What was this law ever made for? Can any one imagine?
Upon this whole subject we may quote the language of Judge Stroud, who thus sums up the whole amount of the protective laws for the slave in the United States of America: —
Upon a fair review of what has been written on the subject of this proposition, the result is found to be — that the master’s power to inflict corporal punishment to any extent, short of life and limb, is fully sanctioned by law, in all the slave-holding States; that the master, in at least two States, is expressly protected in using the horse-whip and cowskin as instruments for beating his slave; that he may with entire impunity, in the same States, load his slave with irons, or subject him to perpetual imprisonment, whenever he may so choose; that, for cruelly scalding, wilfully cutting out the tongue, putting out an eye, and for any other dismemberment, if proved, a fine of one hundred pounds currency only is incurred in South Carolina; that, though in all the States the wilful, deliberate, and malicious murder of the slave is now directed to be punished with death, yet, as in the case of a white offender, none except whites can give evidence, a conviction can seldom, if ever, take place. — Stroud’s Sketch, .
_ _ _ _ _ _ _
• What you are asked to do:
Write a continuation of the passage on the laws protecting slaves, picking up right after its final sentence. The rows that come next are separate material and have no connection to the passage on slave laws.

• Material provided:
_ _ _ _ _ _ _
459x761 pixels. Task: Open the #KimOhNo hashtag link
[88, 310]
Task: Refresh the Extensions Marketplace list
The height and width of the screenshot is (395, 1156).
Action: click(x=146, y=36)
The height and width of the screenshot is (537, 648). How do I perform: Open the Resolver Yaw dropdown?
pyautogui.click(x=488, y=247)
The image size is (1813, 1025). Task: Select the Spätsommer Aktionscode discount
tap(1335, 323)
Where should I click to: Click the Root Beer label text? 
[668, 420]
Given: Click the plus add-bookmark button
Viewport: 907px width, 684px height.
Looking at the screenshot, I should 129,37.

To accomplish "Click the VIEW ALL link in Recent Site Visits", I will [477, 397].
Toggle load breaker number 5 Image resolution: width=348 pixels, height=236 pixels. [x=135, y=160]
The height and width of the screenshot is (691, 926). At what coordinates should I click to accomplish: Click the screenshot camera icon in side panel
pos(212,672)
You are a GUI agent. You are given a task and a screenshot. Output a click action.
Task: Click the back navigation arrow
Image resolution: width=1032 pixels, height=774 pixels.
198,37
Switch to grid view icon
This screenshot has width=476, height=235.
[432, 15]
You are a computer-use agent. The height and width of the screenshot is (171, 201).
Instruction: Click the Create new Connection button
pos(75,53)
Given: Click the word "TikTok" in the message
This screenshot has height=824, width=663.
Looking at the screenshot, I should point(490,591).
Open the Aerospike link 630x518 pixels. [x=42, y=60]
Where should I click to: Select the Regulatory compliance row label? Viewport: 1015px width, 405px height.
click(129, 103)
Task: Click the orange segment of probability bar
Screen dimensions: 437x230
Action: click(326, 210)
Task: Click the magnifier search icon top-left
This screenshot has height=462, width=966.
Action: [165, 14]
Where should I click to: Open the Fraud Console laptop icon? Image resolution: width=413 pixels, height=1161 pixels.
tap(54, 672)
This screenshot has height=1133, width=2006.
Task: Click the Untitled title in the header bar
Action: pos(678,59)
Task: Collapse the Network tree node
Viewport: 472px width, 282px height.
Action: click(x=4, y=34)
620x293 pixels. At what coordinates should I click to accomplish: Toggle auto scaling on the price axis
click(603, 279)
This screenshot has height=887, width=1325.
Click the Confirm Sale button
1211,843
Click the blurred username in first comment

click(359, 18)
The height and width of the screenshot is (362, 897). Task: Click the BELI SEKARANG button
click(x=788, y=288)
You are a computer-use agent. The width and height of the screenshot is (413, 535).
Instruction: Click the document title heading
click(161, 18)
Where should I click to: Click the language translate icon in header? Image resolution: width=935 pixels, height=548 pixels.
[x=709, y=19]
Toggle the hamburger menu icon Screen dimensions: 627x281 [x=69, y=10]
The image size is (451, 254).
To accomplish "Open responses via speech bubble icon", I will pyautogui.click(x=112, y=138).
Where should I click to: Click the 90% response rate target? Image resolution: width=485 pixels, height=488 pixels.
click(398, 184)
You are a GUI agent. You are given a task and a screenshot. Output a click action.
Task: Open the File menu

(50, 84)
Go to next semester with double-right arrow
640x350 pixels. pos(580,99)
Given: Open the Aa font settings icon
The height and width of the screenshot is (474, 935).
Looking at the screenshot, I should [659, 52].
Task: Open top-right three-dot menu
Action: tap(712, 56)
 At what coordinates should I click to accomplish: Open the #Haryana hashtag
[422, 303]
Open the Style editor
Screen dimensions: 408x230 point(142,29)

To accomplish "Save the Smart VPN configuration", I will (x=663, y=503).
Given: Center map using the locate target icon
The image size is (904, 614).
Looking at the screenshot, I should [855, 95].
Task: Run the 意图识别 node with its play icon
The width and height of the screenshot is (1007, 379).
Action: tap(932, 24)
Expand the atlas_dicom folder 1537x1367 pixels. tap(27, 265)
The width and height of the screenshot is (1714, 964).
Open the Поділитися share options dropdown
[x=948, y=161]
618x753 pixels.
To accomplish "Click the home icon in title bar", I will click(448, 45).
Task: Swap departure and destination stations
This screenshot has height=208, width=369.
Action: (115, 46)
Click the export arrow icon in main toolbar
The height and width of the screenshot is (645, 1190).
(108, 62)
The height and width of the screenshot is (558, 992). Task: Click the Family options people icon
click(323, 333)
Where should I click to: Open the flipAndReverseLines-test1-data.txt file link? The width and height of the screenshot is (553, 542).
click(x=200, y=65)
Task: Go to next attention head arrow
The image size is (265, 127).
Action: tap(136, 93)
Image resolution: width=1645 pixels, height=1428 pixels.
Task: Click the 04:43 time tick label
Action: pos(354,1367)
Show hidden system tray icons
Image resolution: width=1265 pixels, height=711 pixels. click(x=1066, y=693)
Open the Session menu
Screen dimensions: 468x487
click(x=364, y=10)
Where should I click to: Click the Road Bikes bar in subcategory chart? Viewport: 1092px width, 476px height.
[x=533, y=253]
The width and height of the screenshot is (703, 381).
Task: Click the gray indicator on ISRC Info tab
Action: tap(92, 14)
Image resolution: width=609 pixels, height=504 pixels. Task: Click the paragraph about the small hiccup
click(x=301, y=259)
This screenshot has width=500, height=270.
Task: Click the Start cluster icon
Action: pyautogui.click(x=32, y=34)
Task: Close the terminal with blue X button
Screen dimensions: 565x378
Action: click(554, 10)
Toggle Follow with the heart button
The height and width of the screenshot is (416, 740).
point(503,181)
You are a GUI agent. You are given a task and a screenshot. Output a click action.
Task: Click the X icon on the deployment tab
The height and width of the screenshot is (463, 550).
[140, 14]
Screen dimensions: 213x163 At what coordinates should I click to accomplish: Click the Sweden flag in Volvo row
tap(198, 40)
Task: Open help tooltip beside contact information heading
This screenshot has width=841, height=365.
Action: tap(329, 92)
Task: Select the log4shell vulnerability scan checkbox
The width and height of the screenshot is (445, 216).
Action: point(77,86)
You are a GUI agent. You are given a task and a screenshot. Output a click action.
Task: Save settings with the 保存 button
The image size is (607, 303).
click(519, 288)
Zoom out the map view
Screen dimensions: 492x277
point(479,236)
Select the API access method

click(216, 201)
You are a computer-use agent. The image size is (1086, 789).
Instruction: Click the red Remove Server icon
_ _ _ _ _ _ _
• Result of this exercise:
One very singular antithesis of two laws of Louisiana will still further show that deadness of public sentiment on cruelty to the slave which is an inseparable attendant on the system. It will be recollected that the remarkable protective law of South Carolina, with respect to scalding, burning, cutting out the tongue, and putting out the eye of the slave, has been substantially enacted in Louisiana; and that the penalty for a man’s doing these things there, if he has not sense enough to do it privately, is not more than five hundred dollars.
Now, compare this other statute of Louisiana (Rev. Stat. 1852, , § 151): —
If any person or persons,&c., shall cut or break any iron chain or collar, which any master of slaves shall have used, in order to prevent the running away or escape of any such slave or slaves, such person or persons so offending shall, on conviction,&c., be fined not less than two hundred dollars, nor exceeding one thousand dollars [Stroud, .]; and suffer imprisonment for a term not exceeding two years, nor less than six months. — Act of Assembly of March 6, 1819. Pamphlet, .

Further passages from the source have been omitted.